Uma das amigas da futura sogra da Estela, sentada mesmo ao lado da Marta e quase em frente à Inês e à Bárbara, aproveitara a ocasião de se estar como que a celebrar a proximidade de um casamento para declamar a sua autobiografia - toda ela macarismos e gloriosas venturas - à audiência de jovens amigas solteiras da Estela. Depois de alguém comentar os felizes sete anos de namoro da Estela e do João, começara ela a narrativa mais ou menos assim: "Ah! Eu também namorei sete anos com o meu marido! Foi o meu primeiro namorado! Sete anos de namoro e vinte e oito anos de casamento. Uma vida!" E enlaçava as duas mãos, encantada, pousando-as debaixo da bochecha esquerda. Claro que estas frases foram só o começo da venturosa odisseia do namoro e do casamento que ainda durava. Ouviram-se as qualidades épicas do marido, que era "um bom partido", trabalhador, bonito, inteligente - enfim, a causa da inveja de todas as mulheres à volta, que o queriam para elas; e o relatório da lua-de-mel e das lindas viagens que faziam todos os anos. Desse casamento não havia filhos - percebeu-se. Se os houvesse, a gloriosa senhora também exibiria a invejável aretê de cada um. Que poderiam a Marta e as amigas dizer? Apenas coisas tão simples como "que bom, minha senhora, teve muita sorte!" E ela sorria e rejubilava ao som do seu próprio refrão: "sete anos de namoro, vinte e oito anos de casamento".

Este refrão deu origem a que uma das comensais, a jovem Bárbara, pegasse na conversa e dissesse: "Ah, eu sou dessas!... Namoro há oito anos, também foi e é o meu primeiro namorado e ainda estamos juntos." A Adriana, que era, das convidadas presentes naquela mesa, a que conhecia bem a Bárbara e convivia bastante com ela, respondeu à pergunta da senhora gloriosa: "A Bárbara não tem casa dela comprada, mas o namorado já tem a casa dele." Perante essa resposta, sorriram todas e a Bárbara acrescentara que provavelmente o casamento dela seria no ano seguinte.

Por mais duas ou três vezes em toda a conversa, a Bárbara ia dizendo "eu sou dessas", que foram as palavras que sobressaíram e ecoaram com mais força.
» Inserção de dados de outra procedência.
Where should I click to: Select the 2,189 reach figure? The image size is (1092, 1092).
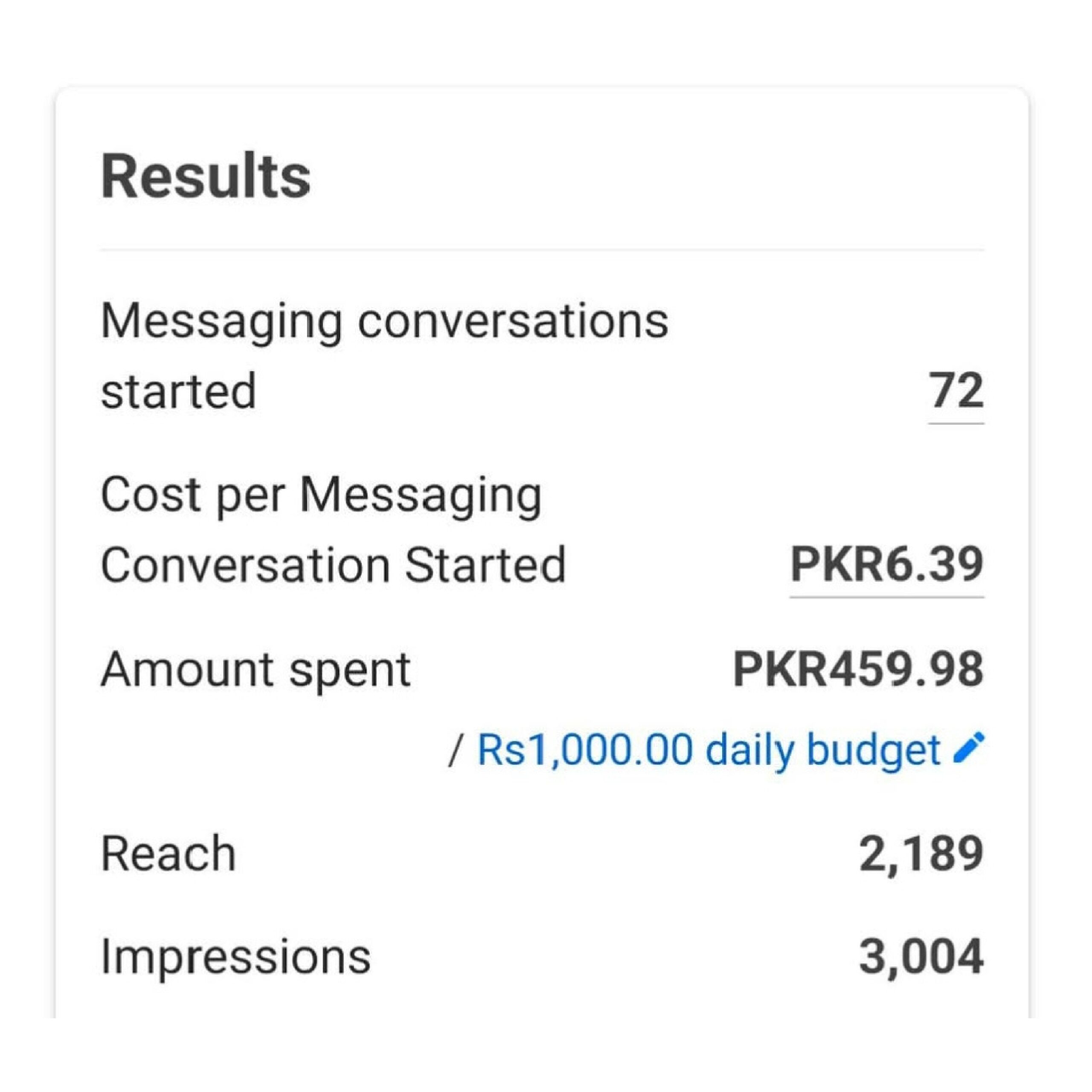point(921,854)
Essas palavras tornaram-se o tópico subliminar da conversa e, a dado momento, a Marta, a Inês, a Ângela e a Luísa entreolharam-se pensativamente, sem dizerem mais nada, como se pensassem se elas próprias não pertenceriam naquele momento ao grupo das outras, as outras que não são "dessas", mas "daquelas". As outras que não tiveram a sorte de serem felizes com o primeiro namorado e de namorarem muitos anos com ele, que carregam um qualquer estigma social subentendido de terem algum defeito mesmo por causa disso. As outras que tentaram a sorte com vários e que com vários tiveram azar. As outras que poderão ser vistas como mulheres que nunca casarão e que nunca serão levadas a sério. As outras. Como se alguém pudesse controlar totalmente o seu destino. Como se "ser dessas" fosse um dom controlado na perfeição pela Bárbara.
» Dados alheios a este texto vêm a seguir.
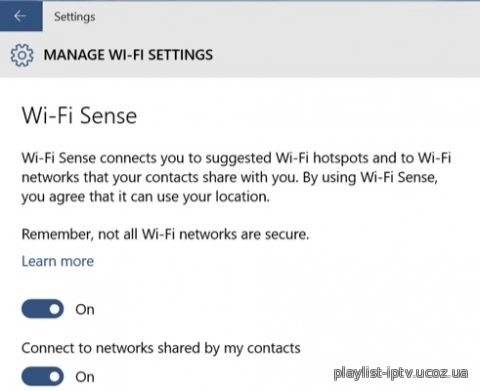480x391 pixels.
Task: Turn off the Wi-Fi Sense toggle
Action: (43, 309)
Os empregados retiraram as travessas e os pratos vazios. Veio um bolo especial para a mesa da Estela, que foi sendo distribuído pelas convidadas. Enquanto a Marta comia primeiro os morangos que vinham no bolo, a Inês, que estava à sua frente, compreendeu o seu sorriso melancólico e sorriu-lhe, divertida e também deliciada, enquanto olhava de esguelha a pobre Bárbara. Quando é que as mulheres deixariam de ser cruéis para si mesmas e de colocar maus rótulos umas às outras? Quando é que deixariam de se preocupar só em agradar aos homens e começariam a pensar mais nelas e a ter mais dignidade e auto-estima? Quando? Provavelmente nunca.

Quando se encheram as taças com champanhe, intimamente a Marta e as amigas sorriram, brindaram à Estela e à sua felicidade, contudo também brindaram às tristezas e aos desgostos de amor que foram tendo, que lhes permitiram crescer e aprender alguma coisa com eles. Pobre Bárbara, cuja felicidade absoluta nunca lhe permitiu ver com lucidez certos factos da vida, cujo namoro sem sobressaltos nunca lhe permitiu observar que ninguém pode ser categorizado em função da sua felicidade ou infelicidade, que a vida acontece e que controlamos muito poucas coisas que ocorrem ao nosso redor.